[[ AVAILABLE RECORDS open ]]

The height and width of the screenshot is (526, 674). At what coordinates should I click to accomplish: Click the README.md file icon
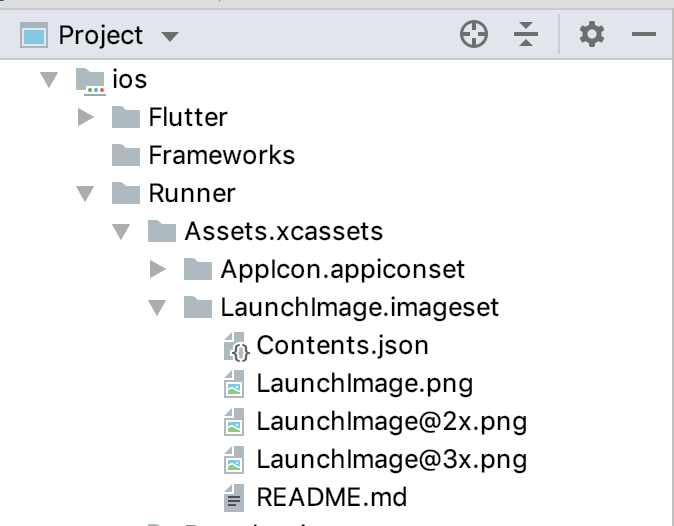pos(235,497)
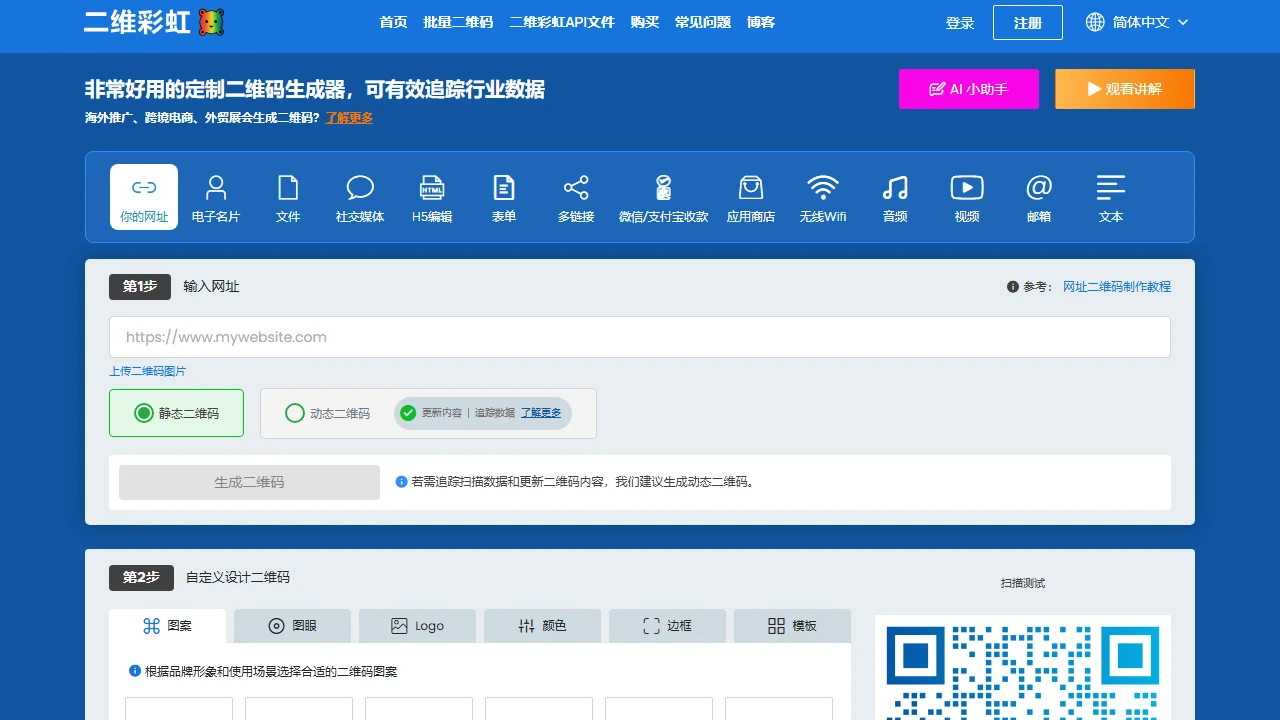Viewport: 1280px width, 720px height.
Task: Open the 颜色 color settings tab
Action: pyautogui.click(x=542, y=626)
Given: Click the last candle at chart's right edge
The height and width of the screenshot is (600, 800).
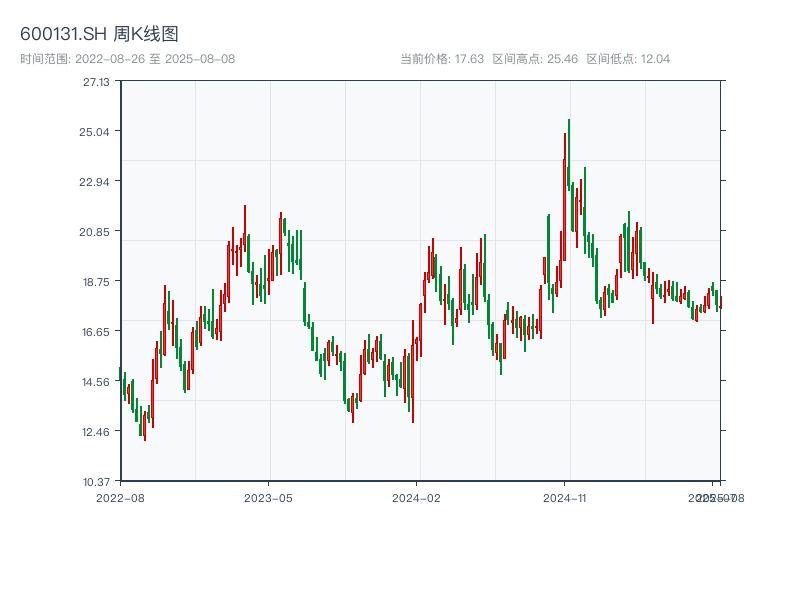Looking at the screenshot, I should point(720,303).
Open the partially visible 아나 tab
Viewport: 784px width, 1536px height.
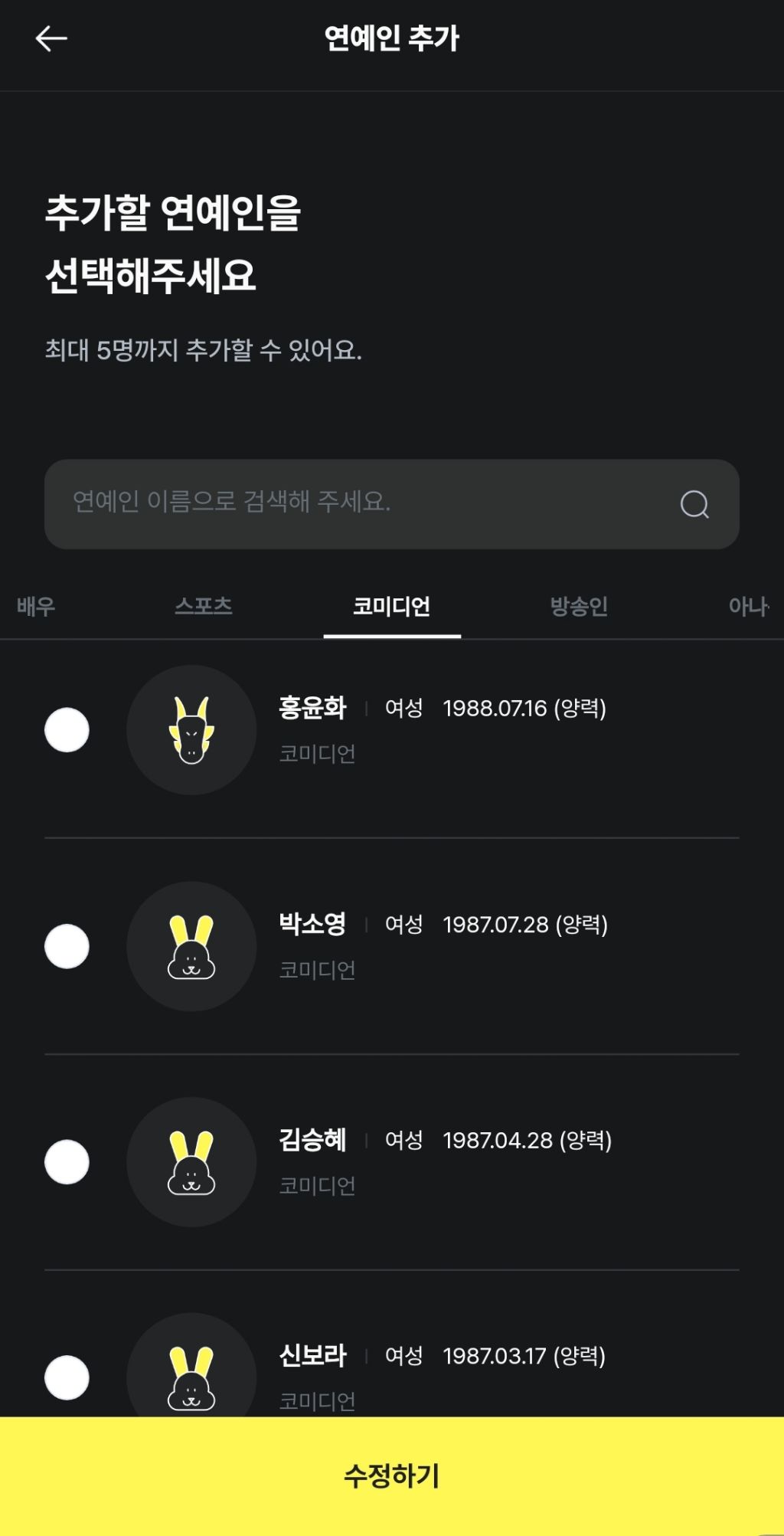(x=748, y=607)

[[ AVAILABLE RECORDS closed ]]
[[ AVAILABLE RECORDS open ]]

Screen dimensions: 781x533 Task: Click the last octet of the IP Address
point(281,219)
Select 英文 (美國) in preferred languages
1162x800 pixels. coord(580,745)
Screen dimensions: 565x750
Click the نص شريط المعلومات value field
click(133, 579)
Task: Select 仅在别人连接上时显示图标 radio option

[[ AVAILABLE RECORDS closed ]]
[[ AVAILABLE RECORDS open ]]

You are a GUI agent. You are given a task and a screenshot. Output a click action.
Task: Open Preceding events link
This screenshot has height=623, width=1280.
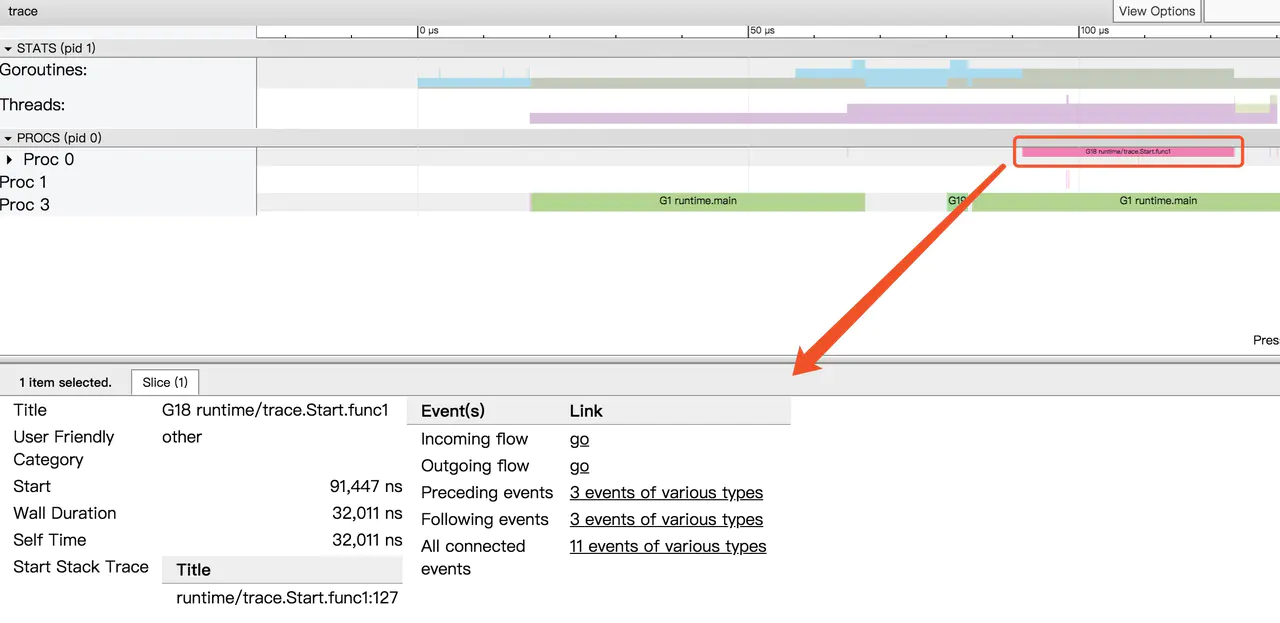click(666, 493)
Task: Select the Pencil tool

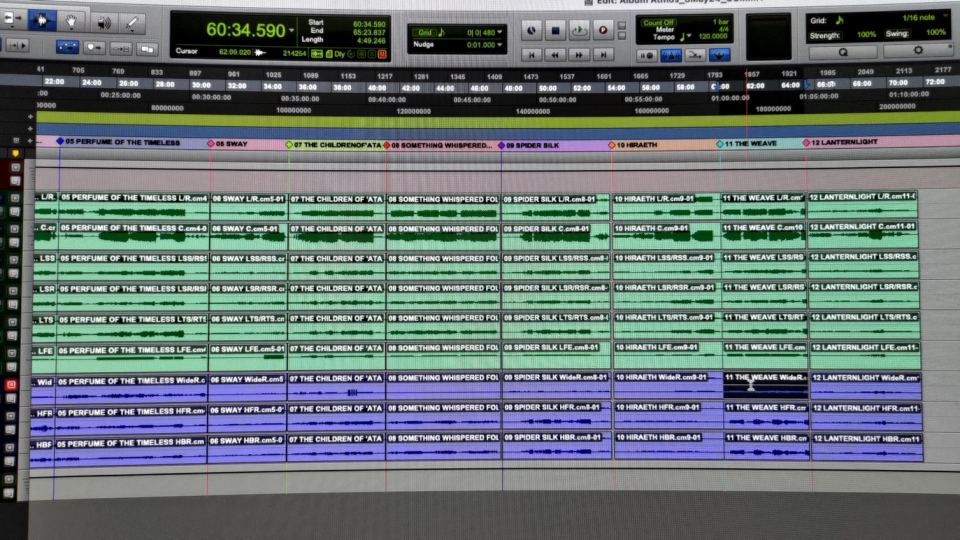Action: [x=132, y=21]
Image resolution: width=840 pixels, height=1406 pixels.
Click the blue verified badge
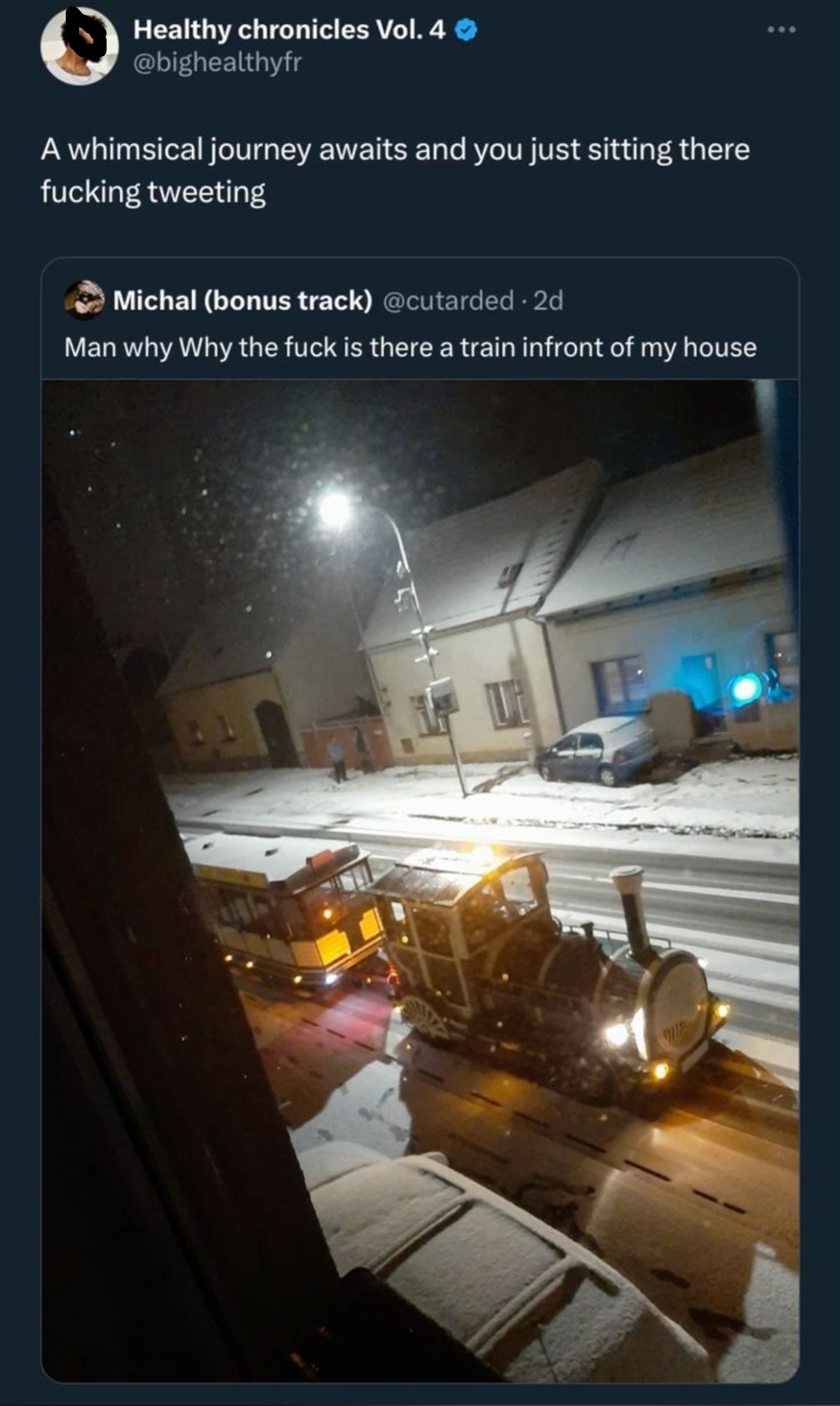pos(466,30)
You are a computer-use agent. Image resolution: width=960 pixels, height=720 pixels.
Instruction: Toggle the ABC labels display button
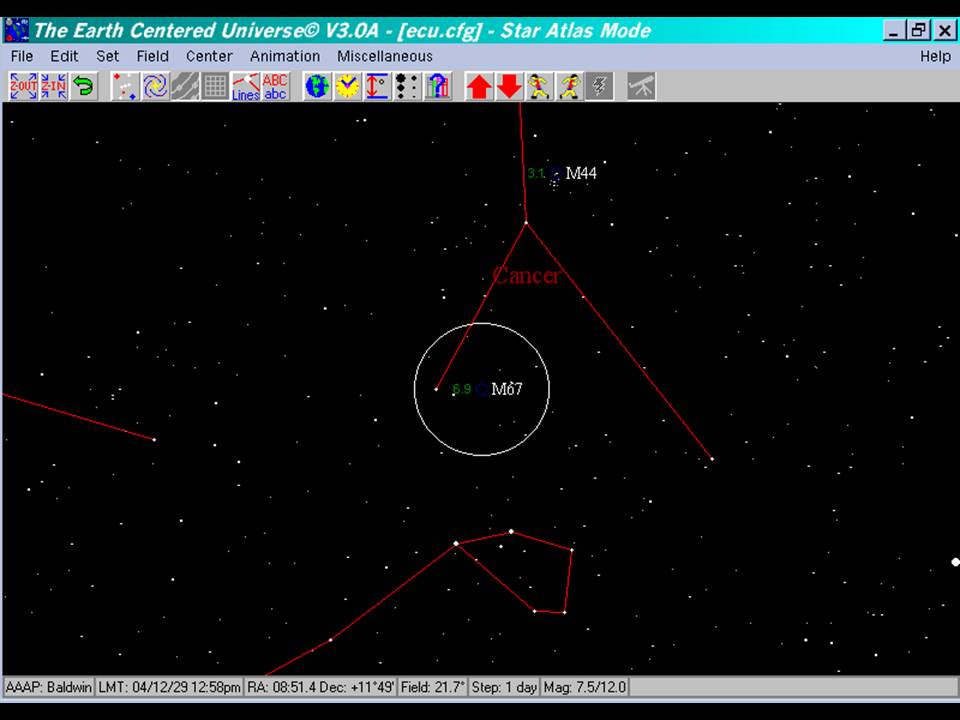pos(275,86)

[[ AVAILABLE RECORDS closed ]]

For the word "Image", find all matching lines in the entries above and copy them out.

Image resolution: width=840 pixels, height=1406 pixels.
You are a computer-use agent. Image resolution: width=960 pixels, height=720 pixels.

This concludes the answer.